The beginning of coal mining made an important change in this situation. The energy available from burning the coal mined by one man was some 500 times larger than the food-energy needed to keep that miner healthy and working. The coal could then be used in engines to do more work; each man-day of a miner's effort created the equivalent of several more man-days of work which could not otherwise have been obtained.

This may sound desirable, but it has some social consequences that are being felt more and more. All that unskilled labour can offer is energy, and alternative sources of cheap energy leave the unskilled with little to offer in competition.

Q11 Guess how much work-energy a man can produce in a working day.

Q12 How much would an Electricity Board charge for supplying as much energy as the work-energy produced by a man in a day?

Q13 What would be some of the social consequences of always using the cheapest source of energy?

Feeding the world

The conservation of energy makes no exception for men. Just to stay alive and warm, a person needs perhaps 5 × 10⁶ J of food-fuel every day. More is needed if he is to be able to do any work, or even just to be able to move around; say 10⁷ J every day. This food-fuel has to be grown, and its energy comes ultimately from the Sun, which delivers about 6 × 10²² J, or 60 Q, to the top of the atmosphere every day. Not all the energy reaching the top of the atmosphere reaches the Earth's surface: the amount that does so is about 30 Q every day. Less than half of this energy, say 10 Q, is available for photosynthesis. The present plant populations on land and at sea use about 1/5000 of this energy in photosynthesis, because they cannot possibly catch and use it all.
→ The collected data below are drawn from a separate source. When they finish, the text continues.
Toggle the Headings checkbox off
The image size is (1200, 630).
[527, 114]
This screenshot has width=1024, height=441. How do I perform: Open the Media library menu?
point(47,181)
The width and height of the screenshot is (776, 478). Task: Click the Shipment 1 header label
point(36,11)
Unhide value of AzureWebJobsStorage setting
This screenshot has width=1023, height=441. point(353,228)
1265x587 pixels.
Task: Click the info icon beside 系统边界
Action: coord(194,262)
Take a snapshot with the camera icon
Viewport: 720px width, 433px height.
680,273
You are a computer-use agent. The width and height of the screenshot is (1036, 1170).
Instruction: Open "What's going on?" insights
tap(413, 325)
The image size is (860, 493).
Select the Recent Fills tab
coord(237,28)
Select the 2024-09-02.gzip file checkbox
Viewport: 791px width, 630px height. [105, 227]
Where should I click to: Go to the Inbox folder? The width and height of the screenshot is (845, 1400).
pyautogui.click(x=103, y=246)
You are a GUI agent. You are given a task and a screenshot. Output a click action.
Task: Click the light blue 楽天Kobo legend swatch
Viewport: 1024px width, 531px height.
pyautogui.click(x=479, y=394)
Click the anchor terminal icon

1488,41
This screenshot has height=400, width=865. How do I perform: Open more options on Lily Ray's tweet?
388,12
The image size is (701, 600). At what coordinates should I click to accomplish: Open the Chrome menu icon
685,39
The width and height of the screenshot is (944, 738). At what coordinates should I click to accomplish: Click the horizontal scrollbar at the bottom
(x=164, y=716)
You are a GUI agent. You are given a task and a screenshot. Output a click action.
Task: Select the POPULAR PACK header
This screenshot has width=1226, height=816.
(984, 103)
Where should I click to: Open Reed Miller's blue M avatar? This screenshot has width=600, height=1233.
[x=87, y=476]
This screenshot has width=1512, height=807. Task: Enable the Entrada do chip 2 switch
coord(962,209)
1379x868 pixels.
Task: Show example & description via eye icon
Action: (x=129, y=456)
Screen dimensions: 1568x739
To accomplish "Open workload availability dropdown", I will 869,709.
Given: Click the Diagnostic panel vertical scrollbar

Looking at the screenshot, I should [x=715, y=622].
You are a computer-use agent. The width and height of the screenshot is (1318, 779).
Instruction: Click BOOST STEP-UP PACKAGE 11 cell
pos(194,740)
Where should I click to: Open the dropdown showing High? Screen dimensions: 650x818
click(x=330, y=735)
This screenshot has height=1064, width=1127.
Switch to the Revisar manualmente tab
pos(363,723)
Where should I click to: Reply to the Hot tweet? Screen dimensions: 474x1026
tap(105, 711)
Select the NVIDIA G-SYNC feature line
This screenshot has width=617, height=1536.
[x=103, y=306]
So the Earth can produce roughly 2 × 10¹⁸ J (2 × 10^-3 Q) edible joules per day.

Figures 14

Data from Thomson, W. S., 5th revised edition (1965) Population problems, McGraw-Hill.

If human beings ate all this food, using 10⁷ J per day, the maximum population would be 2 × 10¹⁸/10⁷, or 2 × 10¹¹ people, about 100 times the present population. Certainly, one could argue that there is scope to use more of the energy available for photosynthesis, and so, that a large population could be supported. But one must also remember that the above is the very crudest sort of calculation, which does appalling violence to such a complex system as the interlocking life forms on the Earth's surface. It allows nothing for other animals or for plant life which does not contribute to food. Quite apart from the moral questions raised by the destruction of other species in order that a large population of men can exist, such other species are essential to our survival.

The oxygen in the atmosphere is continually regenerated by plants, most of it by primitive sea plants. The nitrogen, needed for growing food, is regenerated by chains of types of bacteria. All these must be fed, too. Men lack the ability to produce an enzyme capable of digesting cellulose, and we rely on grass-eating animals to do it for us, eating them in turn.

Nor could a large population use as much energy as it might wish for heat, light, and industry (and the above calculation leaves no solar energy to spare for this). Only 10¹⁰ people, using energy at the rate now current in the U.S.A., would deliver enough energy to warm up the earth and sea at a rate equal to about 0.1 per cent of the rate at which energy arrives from the Sun (unless the energy came direct from the Sun, via solar cells converting it to electricity, when this energy would have been delivered to the Earth anyway). This extra energy would ultimately warm up the Earth, and would, before too long, raise the Earth's temperature to the point at which the polar ice caps would melt, Moscow would then become a seaport and London and New York would be under water.

Whatever one's view of the population question, there is no escaping the fact that there does exist a maximum human population that the Earth can support. Those who think we are close to it already will put population control at the top of the list of priorities facing mankind.